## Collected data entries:
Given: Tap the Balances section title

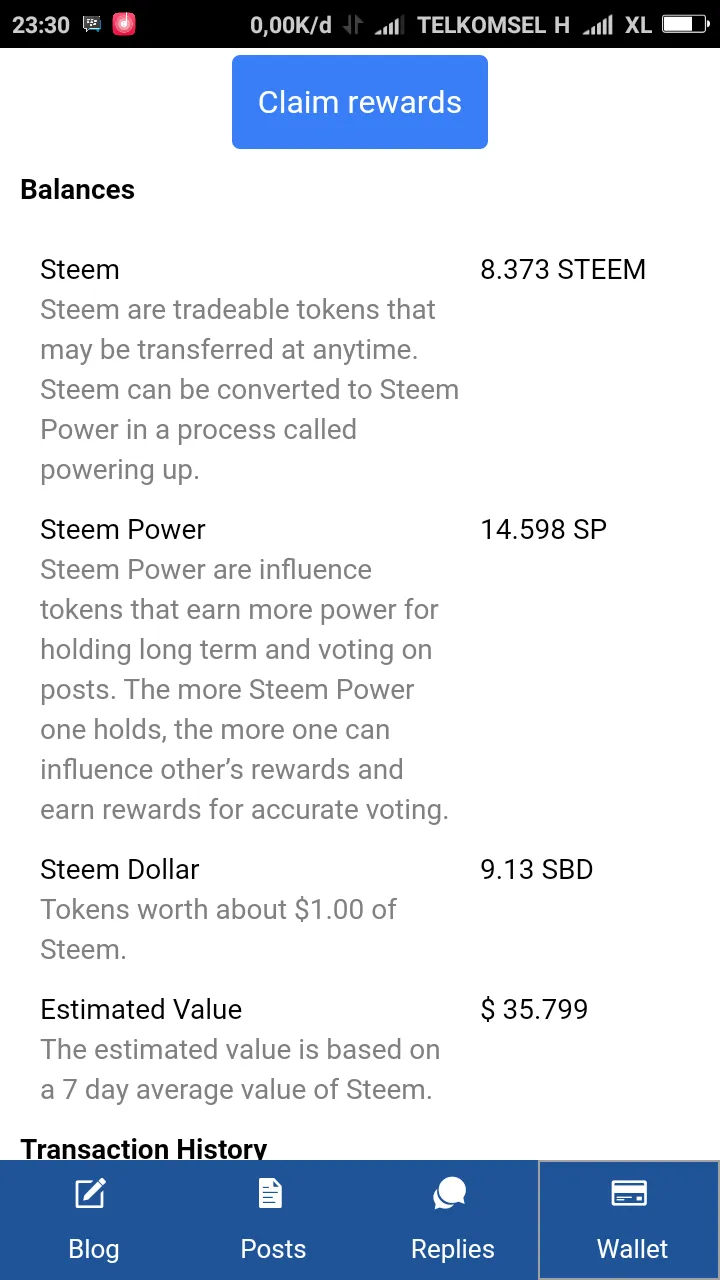Looking at the screenshot, I should 77,190.
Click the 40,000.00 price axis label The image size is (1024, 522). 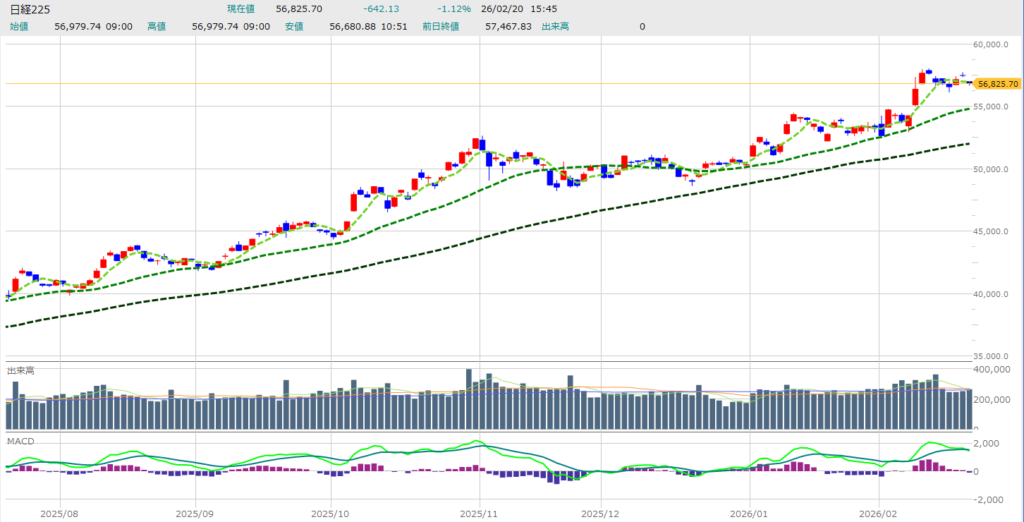tap(997, 294)
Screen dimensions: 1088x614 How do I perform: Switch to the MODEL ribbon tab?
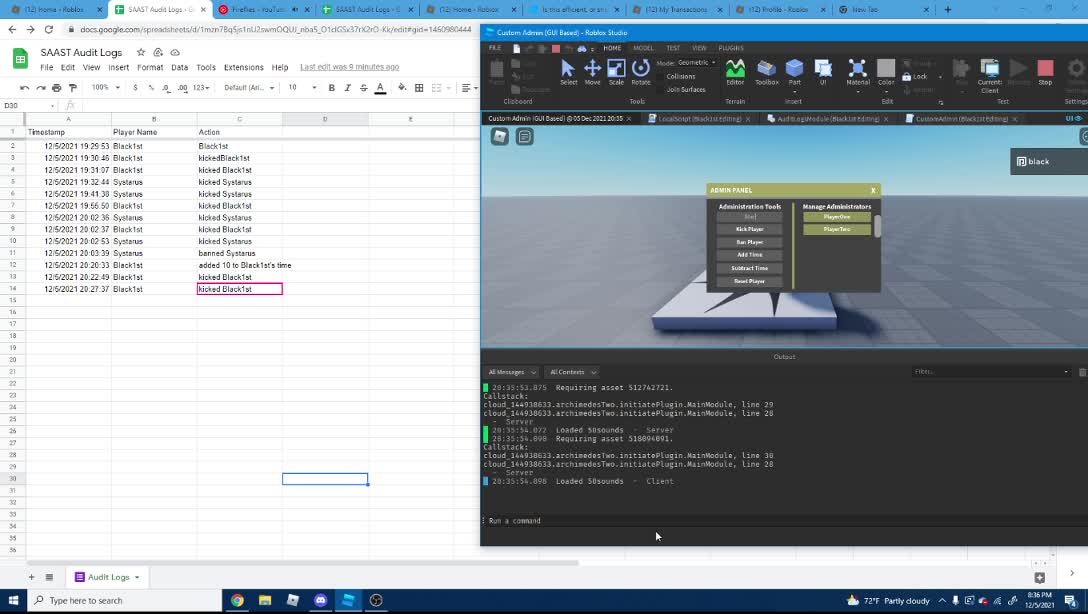coord(644,47)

## BRIEF:
Would you please copy, exactly and only, the lines from the one with "Screen dimensions: 1088x614" through the end of the entries above, skipping every picture?

## ANSWER TO THIS TASK:
Screen dimensions: 1088x614 How do I perform: Switch to the MODEL ribbon tab?
coord(644,47)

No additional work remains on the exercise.